In this post, you will see a basic workflow and learn how to attack any problem for an insight using Machine learning.
Let’s have a quick look into basic workflow when we apply Machine Learning to a problem.
A short brief about Machine Learning, its association with AI or Data Science world is here.
How Does Machine Learning Help?
Machine Learning is about having a training algorithm that helps predict an output based on the past data. This input data can keep on changing and accordingly, the algorithm can fine tune to provide better output.

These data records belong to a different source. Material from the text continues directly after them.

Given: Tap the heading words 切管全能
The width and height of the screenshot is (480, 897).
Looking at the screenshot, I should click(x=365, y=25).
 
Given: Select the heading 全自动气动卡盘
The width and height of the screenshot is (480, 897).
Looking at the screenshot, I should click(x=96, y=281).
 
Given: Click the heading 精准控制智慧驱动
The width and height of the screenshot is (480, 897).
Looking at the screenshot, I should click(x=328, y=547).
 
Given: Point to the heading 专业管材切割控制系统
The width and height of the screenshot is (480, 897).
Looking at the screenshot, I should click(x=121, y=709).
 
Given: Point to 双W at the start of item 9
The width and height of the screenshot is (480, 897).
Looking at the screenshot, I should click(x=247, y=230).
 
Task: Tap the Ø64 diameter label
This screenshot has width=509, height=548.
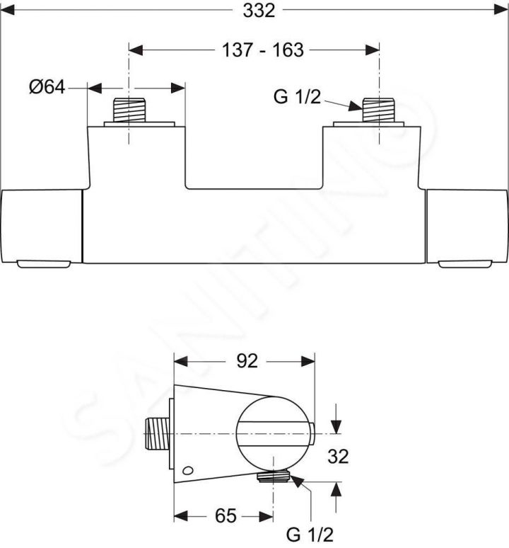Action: click(x=47, y=87)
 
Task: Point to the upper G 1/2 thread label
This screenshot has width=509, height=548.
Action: click(x=297, y=98)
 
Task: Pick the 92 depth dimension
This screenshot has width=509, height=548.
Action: click(x=245, y=361)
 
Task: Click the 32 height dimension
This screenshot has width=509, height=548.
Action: click(x=339, y=457)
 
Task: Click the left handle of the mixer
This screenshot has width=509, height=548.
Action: click(x=42, y=225)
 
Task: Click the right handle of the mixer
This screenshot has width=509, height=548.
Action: click(x=467, y=225)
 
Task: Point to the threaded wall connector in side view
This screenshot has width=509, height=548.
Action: click(x=157, y=432)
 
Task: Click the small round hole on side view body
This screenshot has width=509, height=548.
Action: click(x=187, y=471)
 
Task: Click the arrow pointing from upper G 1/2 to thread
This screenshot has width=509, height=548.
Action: click(x=345, y=105)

It has vast applications across. For example, Google is using it to predict natural disasters like floods. A very common use we hear these days in news are usage in Politics and how to attack the demography of voters.
How Does Machine Learning Work?
Data is the key here. More the data is, better the algorithm can learn and fine tune. For any problem output, there would be multiple factors at play. Some of them would have more affect then others. Analyzing and applying all such findings are part of a machine learning problem. Mathematically, ML converts a problem output as a function of multiple input factors.
Quote:
Y = f(x)
Y = predicted output
x = multiple factors as an input
How Does a Typical ML Workflow Look?
There is a structured way to apply ML on a problem. I tried to put the workflow in a pictorial view to easily visualize and understand it:
It’s goes in a cycle and once we have some insights from the published model, it goes back into the funnel as learning to make output better.
Quote:
Roughly, Data scientists spend 60% of their time on cleaning and organizing data
Walk Through an Example?
Let’s use dataset of Titanic survivors found here and run through basic workflow to see how certain features like traveling class, sex, age and fare are helping us assess survival probability.
Load Data From File
Data could be in various formats. Easiest is to have it in a csv and then load it using pandas. More details around how to play with data is discussed here.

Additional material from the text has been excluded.